The intercorrelations among these empathy measures are often weak and inconsistent and, in most cases, nonsignificant or negligible (Bohart, Elliot, Greenberg, & Watson, 2002; Gladstein & Associates, 1987). One reason for these inconsistent findings is that different instruments tap different aspects of empathy based on different definitions of the concept. Although these instruments can have potential value in particular situations, none can be recommended as the best for all patient-care situations (Bennett, 1995). With the exception of the Perspective Taking subscale of the IRI, the contents of the other instruments described in this chapter do not reflect the cognitive conceptualization of empathy adopted in this book (see Chap. 6). Thus, their face validity (and content validity) would be questionable when empathy is conceptualized as a predominantly cognitive attribute in the context of patient care advocated in this book.
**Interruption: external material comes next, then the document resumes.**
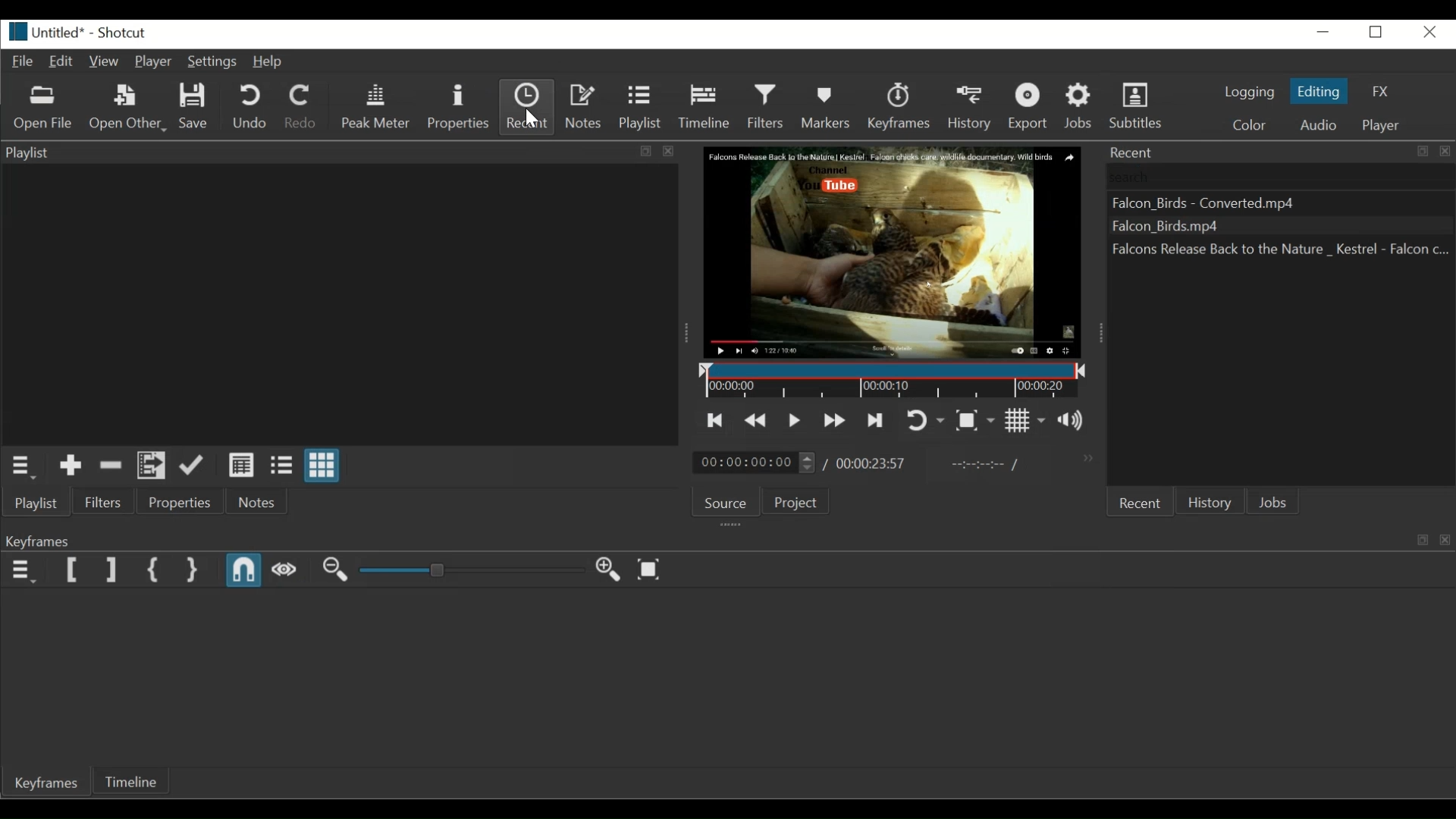 This screenshot has height=819, width=1456. I want to click on Clip thumbnail, so click(337, 305).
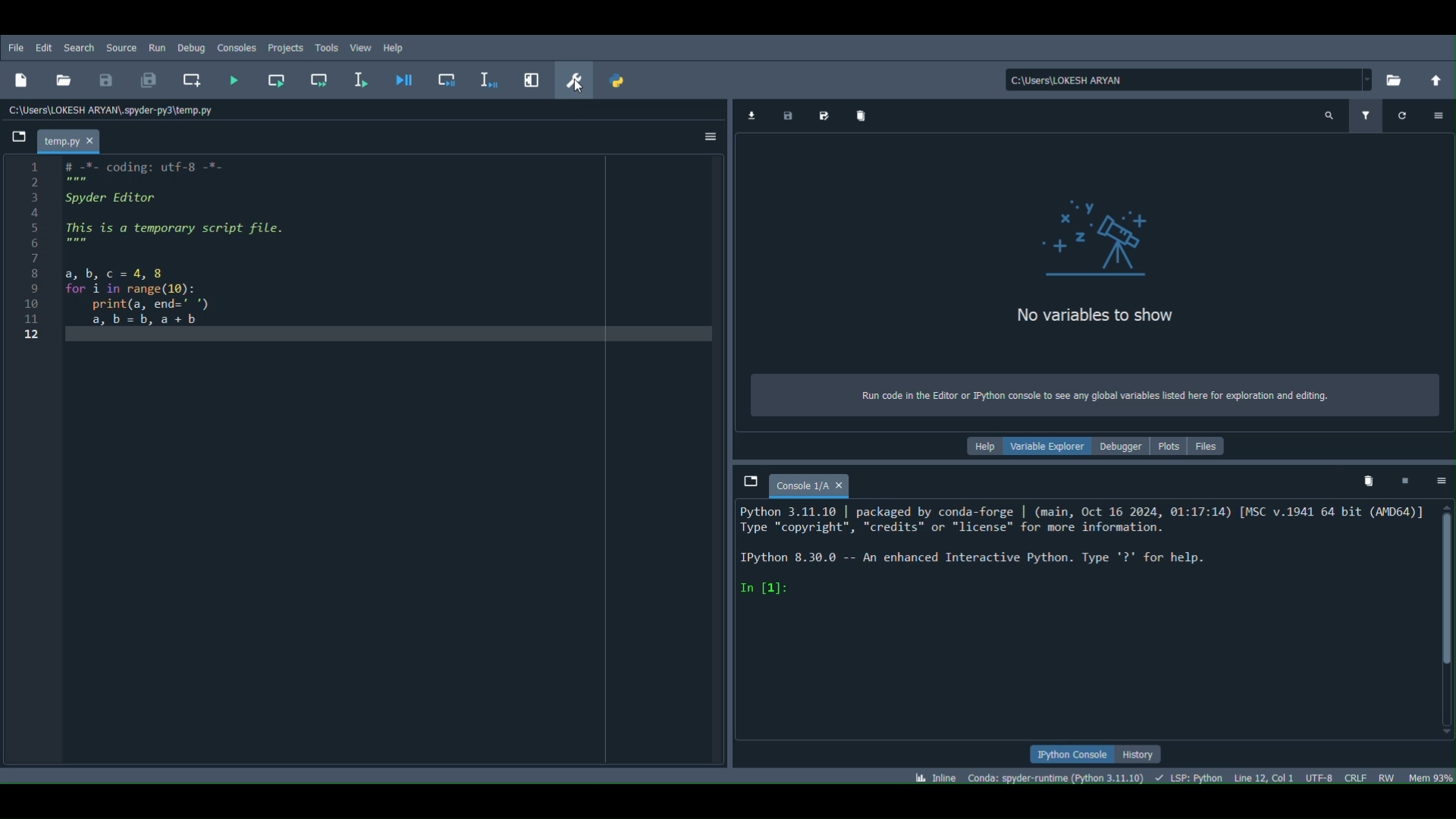  What do you see at coordinates (64, 80) in the screenshot?
I see `Open file (Ctrl + O)` at bounding box center [64, 80].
A Need for an Instrument Specifically Designed to Measure Empathy in Patient Care

A measure that assesses empathy in patient care —particularly in medical and surgical treatment—needs to be more specific than the instruments I have discussed in this chapter so far. Because of the findings on the decline of empathy during health professions education (see Appendix A), and changes evolving in the market-driven health care systems that hamper clinician-patient relationships, the empirical study of empathy in health care education and practice is both important and timely. Among prerequisites to empirical research on empathy in the health professions education and the practice of patient care are (1) an operational definition of the concept (see Chaps. 1 and 6), and (2) a psychometrically sound instrument for quantifying the concept in the context of health professions education and patient care. In 2000, in response to a need for a psychometrically sound instrument to measure empathy in the context of patient care, our research team in the Center for Research in Medical Education and Health Care at Jefferson (currently Sidney Kimmel) Medical College developed an instrument specifically designed to measure empathy among students and practitioners in the health care professions. This scale will be described in detail in Chap. 7.

Recapitulation

Several instruments exist that claim to measure empathy in children and adults. The three frequently used instruments intended to measure empathy in adults—Hogan’s Empathy Scale, Mehrabian and Epstein’s Emotional Empathy Scale, and Davis’s IRI—were developed for administration to the general population. The examination of their contents suggests that they do not tap the essence of empathy in the context of health professions education and patient care. In other words, their face and content validities in the context of health professions education and patient care are questionable. Recently, functional brain imaging technology that has been used to address brain activities in interpersonal relationships has emerged as a promising path for measuring empathic engagement. I suspect that the findings of most of the studies in which the instruments described in this chapter were used are questionable in addressing empathy issues in the context of patient care. The reason is that the content of the bulk of the items in the self-reported instruments, described in this chapter, taps on feeling the pain and suffering of others (described as emotional or affective empathy, synonymous to sympathy and arousability) rather than empathic understanding (e.g., cognitive empathy) which has a different consequence in patient care (see Chaps. 1 and 6). Thus, there was a need for an instrument specifically developed to measure empathy in the context of patient care which will be described in Chap. 7.